_Provided records:_
※

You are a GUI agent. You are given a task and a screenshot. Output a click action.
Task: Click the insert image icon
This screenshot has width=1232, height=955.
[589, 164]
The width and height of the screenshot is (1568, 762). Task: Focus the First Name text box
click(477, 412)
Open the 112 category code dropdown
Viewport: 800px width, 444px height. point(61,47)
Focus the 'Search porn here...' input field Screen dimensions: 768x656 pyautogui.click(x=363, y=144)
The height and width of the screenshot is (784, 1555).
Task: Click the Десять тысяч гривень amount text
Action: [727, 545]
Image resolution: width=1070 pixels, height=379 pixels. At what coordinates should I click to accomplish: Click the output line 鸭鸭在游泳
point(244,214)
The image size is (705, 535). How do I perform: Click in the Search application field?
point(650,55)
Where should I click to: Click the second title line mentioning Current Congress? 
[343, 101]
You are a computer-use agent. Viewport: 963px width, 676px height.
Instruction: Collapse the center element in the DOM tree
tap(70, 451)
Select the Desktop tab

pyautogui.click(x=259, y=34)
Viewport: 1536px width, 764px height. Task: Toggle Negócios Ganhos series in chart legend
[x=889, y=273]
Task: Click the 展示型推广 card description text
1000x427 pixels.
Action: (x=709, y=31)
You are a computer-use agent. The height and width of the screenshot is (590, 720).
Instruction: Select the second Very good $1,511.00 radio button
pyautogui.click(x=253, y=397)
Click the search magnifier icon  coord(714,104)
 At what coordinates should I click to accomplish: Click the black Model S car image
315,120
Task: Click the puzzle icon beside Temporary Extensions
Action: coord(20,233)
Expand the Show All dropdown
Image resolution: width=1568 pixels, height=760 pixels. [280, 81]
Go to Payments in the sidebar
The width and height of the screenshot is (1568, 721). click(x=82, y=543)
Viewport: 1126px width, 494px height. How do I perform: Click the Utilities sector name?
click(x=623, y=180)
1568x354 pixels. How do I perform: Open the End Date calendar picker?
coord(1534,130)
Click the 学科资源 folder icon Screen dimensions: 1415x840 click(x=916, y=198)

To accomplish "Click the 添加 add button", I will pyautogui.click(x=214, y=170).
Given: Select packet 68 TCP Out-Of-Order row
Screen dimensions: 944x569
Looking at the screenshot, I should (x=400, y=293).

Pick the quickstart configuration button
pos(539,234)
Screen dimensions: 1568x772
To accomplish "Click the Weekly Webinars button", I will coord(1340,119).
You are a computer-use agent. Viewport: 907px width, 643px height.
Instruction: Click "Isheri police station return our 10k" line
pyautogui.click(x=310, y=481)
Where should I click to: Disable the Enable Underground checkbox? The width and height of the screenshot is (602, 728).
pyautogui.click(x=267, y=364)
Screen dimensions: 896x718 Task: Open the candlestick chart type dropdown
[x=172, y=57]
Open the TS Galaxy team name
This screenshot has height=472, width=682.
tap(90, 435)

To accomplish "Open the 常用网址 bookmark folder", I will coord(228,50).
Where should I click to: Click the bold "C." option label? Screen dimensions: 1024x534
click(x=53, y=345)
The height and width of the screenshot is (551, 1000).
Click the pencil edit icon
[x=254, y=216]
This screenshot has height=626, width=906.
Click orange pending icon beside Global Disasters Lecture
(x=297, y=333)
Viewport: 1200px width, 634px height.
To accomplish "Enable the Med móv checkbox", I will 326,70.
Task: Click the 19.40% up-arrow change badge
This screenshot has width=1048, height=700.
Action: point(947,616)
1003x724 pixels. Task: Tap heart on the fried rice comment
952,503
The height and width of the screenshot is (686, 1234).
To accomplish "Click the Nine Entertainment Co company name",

※

_Problem description:_ Return each line of the listing that holds the string "will".

_Response area:_
To accomplish "Click the 添加 add button", I will pyautogui.click(x=214, y=170).
To accomplish "Click the Weekly Webinars button", I will coord(1340,119).
To accomplish "Open the 常用网址 bookmark folder", I will coord(228,50).
To accomplish "Enable the Med móv checkbox", I will 326,70.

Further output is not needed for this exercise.